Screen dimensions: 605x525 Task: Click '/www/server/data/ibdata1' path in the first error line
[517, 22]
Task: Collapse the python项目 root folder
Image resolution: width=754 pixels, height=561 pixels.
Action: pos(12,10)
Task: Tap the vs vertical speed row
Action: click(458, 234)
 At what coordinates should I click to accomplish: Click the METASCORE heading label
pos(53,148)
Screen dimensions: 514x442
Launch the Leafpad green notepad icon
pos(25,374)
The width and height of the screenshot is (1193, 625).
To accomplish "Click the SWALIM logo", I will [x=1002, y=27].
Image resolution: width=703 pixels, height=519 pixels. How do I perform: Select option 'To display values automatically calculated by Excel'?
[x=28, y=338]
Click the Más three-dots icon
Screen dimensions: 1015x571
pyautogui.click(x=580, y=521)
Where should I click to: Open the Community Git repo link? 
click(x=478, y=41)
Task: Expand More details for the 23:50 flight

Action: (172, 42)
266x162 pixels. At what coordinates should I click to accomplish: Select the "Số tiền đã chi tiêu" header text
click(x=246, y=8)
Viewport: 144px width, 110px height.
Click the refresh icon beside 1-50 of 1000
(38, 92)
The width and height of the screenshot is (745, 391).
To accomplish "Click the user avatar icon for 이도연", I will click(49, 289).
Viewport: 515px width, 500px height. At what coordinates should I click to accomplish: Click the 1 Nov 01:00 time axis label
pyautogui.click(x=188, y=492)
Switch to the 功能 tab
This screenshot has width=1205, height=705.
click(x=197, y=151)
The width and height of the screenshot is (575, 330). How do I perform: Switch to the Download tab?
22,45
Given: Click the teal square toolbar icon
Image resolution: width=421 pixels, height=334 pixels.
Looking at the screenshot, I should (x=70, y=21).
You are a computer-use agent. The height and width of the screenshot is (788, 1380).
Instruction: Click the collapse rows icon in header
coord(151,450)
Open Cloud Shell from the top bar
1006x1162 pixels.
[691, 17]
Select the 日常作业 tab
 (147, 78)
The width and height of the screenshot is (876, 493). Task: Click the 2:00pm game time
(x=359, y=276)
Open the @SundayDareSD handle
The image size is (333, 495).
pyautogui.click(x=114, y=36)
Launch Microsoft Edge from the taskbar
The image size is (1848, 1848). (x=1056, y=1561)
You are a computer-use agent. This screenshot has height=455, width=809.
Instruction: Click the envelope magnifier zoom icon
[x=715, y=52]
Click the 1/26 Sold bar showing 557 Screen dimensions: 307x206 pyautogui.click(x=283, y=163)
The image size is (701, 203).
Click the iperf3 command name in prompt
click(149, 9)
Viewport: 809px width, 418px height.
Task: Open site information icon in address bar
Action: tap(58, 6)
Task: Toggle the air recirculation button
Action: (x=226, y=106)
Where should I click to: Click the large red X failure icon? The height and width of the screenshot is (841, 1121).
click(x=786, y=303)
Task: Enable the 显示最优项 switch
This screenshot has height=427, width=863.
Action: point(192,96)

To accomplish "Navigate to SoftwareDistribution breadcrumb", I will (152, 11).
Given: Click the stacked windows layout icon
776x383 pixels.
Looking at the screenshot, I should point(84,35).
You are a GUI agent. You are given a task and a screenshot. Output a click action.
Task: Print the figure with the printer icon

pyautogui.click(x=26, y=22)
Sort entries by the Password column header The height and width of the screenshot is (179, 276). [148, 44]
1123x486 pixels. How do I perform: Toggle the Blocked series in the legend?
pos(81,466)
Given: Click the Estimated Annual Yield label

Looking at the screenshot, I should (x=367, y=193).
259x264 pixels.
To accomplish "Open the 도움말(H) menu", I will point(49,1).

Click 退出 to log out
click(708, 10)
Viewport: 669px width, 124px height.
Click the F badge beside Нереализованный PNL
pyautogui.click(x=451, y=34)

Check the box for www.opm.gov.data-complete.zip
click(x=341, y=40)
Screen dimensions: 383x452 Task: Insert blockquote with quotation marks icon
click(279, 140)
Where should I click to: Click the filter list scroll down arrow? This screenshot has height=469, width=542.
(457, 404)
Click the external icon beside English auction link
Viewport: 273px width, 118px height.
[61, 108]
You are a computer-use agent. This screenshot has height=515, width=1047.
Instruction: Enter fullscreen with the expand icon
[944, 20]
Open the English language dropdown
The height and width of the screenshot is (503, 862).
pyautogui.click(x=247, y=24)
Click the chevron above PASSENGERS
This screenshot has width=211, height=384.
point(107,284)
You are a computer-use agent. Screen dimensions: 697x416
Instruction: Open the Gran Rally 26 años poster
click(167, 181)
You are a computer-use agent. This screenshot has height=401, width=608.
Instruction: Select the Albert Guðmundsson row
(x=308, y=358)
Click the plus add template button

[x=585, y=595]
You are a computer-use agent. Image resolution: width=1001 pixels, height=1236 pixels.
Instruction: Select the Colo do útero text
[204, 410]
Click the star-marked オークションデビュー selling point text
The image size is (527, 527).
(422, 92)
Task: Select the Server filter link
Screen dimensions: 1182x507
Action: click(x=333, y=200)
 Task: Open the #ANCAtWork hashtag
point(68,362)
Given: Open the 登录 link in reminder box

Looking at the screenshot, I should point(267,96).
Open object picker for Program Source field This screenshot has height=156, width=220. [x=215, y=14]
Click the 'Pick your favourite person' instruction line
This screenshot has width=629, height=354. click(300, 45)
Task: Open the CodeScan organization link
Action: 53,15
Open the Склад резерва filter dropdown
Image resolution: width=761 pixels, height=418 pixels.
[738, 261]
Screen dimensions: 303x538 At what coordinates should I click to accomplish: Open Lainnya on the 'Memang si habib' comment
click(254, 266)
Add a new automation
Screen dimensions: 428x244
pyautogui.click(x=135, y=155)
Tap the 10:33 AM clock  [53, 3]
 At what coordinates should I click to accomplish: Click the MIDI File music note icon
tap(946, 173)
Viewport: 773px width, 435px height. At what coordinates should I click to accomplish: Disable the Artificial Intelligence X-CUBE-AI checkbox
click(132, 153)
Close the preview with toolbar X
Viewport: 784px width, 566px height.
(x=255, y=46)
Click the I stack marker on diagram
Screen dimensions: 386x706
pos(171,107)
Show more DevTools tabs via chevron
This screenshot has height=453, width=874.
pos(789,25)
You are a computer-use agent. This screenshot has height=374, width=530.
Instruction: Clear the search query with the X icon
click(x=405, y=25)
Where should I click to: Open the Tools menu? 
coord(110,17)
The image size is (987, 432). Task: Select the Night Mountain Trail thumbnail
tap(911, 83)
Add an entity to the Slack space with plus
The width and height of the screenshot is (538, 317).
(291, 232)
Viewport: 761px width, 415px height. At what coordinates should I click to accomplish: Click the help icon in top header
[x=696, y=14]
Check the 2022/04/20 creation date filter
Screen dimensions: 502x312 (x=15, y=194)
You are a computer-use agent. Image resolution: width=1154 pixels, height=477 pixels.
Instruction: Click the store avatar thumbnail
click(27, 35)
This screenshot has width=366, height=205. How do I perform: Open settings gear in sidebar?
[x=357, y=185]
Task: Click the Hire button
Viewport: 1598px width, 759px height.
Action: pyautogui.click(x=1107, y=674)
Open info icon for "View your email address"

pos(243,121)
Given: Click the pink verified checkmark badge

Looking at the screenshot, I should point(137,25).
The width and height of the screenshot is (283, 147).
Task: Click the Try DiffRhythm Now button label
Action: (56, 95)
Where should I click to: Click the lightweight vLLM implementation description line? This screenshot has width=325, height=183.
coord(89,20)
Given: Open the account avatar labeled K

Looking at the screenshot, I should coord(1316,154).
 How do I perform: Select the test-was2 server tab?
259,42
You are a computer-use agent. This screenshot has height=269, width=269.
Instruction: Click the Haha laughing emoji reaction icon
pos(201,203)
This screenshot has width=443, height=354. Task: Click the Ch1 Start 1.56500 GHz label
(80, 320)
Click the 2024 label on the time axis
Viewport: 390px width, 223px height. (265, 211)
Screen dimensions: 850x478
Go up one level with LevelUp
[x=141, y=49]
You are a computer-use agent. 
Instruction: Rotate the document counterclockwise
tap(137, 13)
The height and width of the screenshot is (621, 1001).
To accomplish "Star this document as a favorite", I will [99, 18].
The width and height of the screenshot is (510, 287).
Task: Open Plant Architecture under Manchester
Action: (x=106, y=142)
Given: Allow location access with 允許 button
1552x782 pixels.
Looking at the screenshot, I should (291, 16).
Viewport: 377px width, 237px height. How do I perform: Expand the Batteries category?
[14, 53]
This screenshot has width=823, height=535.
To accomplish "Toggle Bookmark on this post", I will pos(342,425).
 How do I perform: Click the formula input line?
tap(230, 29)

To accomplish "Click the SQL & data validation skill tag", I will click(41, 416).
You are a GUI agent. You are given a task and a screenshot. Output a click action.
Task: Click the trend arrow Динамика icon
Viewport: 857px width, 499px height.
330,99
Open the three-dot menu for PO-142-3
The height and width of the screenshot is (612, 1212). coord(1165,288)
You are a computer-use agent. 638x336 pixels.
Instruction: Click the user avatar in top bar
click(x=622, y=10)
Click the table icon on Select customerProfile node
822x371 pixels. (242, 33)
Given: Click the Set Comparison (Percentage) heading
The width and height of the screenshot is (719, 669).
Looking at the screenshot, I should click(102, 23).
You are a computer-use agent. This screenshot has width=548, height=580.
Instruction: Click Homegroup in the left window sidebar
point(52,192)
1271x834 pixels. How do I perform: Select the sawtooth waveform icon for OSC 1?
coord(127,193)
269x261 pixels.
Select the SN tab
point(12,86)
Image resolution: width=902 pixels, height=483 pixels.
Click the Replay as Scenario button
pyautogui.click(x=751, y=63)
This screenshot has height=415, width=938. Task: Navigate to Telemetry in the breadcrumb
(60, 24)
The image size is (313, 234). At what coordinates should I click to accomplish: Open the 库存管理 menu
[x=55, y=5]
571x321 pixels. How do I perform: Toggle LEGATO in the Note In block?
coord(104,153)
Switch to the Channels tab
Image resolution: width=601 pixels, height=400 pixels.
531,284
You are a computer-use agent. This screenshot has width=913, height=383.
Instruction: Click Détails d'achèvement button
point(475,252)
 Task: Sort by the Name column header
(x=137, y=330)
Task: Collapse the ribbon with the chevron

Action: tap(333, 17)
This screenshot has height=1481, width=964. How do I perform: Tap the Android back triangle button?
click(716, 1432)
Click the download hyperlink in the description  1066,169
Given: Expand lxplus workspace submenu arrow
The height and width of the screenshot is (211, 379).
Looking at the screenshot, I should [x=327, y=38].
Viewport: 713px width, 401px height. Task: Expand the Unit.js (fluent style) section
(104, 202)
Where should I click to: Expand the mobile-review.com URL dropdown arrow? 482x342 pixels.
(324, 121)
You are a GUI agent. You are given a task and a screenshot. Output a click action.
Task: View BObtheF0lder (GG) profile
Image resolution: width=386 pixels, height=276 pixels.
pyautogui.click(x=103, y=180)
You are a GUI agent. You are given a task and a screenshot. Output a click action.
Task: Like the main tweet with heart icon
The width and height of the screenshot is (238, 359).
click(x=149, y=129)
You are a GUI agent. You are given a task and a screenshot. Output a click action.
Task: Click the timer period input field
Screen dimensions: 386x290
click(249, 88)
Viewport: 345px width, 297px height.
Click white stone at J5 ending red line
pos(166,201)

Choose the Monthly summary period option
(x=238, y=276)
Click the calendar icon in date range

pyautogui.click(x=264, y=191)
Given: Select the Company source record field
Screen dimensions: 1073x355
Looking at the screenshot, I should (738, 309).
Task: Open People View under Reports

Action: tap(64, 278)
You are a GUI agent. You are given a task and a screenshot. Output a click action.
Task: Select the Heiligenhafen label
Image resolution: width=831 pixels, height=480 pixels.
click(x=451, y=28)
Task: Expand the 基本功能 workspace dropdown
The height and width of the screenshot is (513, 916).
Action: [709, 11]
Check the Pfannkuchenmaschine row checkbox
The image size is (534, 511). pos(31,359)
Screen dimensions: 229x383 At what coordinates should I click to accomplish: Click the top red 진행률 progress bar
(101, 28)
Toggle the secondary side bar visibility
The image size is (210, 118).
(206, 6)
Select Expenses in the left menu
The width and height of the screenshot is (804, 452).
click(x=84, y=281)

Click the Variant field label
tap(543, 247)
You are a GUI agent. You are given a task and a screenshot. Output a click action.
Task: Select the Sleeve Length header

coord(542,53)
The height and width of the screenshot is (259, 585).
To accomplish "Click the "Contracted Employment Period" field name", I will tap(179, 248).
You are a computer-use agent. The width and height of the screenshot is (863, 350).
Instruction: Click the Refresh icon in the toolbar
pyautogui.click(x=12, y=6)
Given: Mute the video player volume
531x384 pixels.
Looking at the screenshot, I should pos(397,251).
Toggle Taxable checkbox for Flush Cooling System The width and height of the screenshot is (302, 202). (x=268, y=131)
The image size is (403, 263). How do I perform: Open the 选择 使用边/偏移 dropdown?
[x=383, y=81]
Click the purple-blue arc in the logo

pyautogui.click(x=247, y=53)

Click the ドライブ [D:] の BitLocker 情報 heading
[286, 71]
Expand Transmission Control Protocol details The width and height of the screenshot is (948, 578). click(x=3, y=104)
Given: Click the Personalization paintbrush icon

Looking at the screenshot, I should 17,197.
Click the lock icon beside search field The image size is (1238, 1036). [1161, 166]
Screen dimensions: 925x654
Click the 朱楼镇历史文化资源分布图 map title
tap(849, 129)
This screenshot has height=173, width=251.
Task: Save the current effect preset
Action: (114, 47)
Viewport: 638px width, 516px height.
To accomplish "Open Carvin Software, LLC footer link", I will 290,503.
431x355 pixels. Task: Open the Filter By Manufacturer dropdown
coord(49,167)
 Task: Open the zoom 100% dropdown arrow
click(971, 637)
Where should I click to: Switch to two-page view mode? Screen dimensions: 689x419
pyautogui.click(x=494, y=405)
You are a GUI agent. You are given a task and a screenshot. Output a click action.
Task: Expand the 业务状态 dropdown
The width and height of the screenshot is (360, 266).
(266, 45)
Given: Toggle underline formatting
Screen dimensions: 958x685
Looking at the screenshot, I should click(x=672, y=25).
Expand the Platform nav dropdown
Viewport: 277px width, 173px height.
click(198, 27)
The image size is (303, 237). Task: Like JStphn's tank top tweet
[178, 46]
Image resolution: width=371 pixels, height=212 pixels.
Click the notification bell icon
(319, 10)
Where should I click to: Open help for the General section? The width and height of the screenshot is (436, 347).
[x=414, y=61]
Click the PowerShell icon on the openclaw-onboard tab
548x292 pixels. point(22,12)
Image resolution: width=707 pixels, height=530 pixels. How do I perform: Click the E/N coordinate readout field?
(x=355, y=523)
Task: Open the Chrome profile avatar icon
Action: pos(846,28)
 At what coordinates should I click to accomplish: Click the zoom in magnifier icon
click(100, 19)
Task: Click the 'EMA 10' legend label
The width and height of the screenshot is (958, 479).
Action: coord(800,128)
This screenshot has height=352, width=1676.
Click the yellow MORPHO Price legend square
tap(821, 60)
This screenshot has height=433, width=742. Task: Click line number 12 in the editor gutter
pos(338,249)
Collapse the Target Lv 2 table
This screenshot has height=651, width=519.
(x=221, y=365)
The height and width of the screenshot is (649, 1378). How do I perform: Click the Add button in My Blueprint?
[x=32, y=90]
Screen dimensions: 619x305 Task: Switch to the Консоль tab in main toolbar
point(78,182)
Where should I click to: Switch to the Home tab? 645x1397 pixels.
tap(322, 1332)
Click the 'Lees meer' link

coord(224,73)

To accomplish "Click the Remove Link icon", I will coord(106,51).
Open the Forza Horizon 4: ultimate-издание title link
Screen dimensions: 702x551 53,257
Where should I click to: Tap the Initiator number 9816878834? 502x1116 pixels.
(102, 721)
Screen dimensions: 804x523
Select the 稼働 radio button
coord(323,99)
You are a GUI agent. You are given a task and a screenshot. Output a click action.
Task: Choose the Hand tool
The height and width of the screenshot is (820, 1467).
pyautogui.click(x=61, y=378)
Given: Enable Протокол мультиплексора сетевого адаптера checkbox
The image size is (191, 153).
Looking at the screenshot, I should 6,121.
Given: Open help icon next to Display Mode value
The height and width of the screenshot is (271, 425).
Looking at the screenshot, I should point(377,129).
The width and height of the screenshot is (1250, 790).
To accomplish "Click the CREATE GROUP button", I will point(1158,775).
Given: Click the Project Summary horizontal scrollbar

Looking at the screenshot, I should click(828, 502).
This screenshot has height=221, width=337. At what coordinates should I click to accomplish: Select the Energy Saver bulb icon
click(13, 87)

• Exercise prompt
From the records above, transcribe exactly the run of lines that opens with the line holding "Select the SN tab" and closes with the line holding "Task: Like the main tweet with heart icon", both included.

• Task output
Select the SN tab
point(12,86)
Image resolution: width=902 pixels, height=483 pixels.
Click the Replay as Scenario button
pyautogui.click(x=751, y=63)
This screenshot has height=415, width=938. Task: Navigate to Telemetry in the breadcrumb
(60, 24)
The image size is (313, 234). At what coordinates should I click to accomplish: Open the 库存管理 menu
[x=55, y=5]
571x321 pixels. How do I perform: Toggle LEGATO in the Note In block?
coord(104,153)
Switch to the Channels tab
Image resolution: width=601 pixels, height=400 pixels.
531,284
You are a computer-use agent. This screenshot has width=913, height=383.
Instruction: Click Détails d'achèvement button
point(475,252)
 Task: Sort by the Name column header
(x=137, y=330)
Task: Collapse the ribbon with the chevron

Action: tap(333, 17)
This screenshot has height=1481, width=964. How do I perform: Tap the Android back triangle button?
click(716, 1432)
Click the download hyperlink in the description  1066,169
Given: Expand lxplus workspace submenu arrow
The height and width of the screenshot is (211, 379).
Looking at the screenshot, I should [x=327, y=38].
Viewport: 713px width, 401px height. Task: Expand the Unit.js (fluent style) section
(104, 202)
Where should I click to: Expand the mobile-review.com URL dropdown arrow? 482x342 pixels.
(324, 121)
You are a GUI agent. You are given a task and a screenshot. Output a click action.
Task: View BObtheF0lder (GG) profile
Image resolution: width=386 pixels, height=276 pixels.
pyautogui.click(x=103, y=180)
You are a GUI agent. You are given a task and a screenshot. Output a click action.
Task: Like the main tweet with heart icon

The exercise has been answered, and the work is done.